* THE PROBLEM *
In the listing below, how many lines contain the string "will"? Case counts, so reply with the number alone.

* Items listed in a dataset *
+++
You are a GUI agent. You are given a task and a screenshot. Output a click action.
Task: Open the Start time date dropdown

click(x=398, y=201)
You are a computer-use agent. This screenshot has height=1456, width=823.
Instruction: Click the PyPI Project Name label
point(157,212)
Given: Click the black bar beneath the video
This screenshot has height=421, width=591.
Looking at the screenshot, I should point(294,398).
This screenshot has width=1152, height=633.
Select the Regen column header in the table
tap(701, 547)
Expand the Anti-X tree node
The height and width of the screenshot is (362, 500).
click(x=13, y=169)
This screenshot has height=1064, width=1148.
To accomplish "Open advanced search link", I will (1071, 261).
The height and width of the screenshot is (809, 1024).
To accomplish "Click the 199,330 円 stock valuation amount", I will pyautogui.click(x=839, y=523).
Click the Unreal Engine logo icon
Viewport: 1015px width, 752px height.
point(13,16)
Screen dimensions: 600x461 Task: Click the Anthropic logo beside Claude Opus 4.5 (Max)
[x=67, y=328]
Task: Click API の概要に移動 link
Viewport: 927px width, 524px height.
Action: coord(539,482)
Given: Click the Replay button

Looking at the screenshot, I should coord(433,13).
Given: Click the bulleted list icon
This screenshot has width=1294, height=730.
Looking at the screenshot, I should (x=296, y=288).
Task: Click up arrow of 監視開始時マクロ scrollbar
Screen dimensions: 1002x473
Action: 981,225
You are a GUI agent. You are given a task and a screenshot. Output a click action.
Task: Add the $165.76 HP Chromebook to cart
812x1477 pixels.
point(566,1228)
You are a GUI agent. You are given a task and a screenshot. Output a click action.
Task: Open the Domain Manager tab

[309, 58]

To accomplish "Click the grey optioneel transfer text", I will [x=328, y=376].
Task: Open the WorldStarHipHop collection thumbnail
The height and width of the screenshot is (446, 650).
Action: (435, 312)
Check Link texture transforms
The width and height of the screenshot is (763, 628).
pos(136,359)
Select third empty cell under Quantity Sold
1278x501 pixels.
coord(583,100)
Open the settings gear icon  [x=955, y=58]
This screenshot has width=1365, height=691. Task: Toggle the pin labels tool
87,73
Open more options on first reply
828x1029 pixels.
+++
* PROBLEM SOLUTION *
3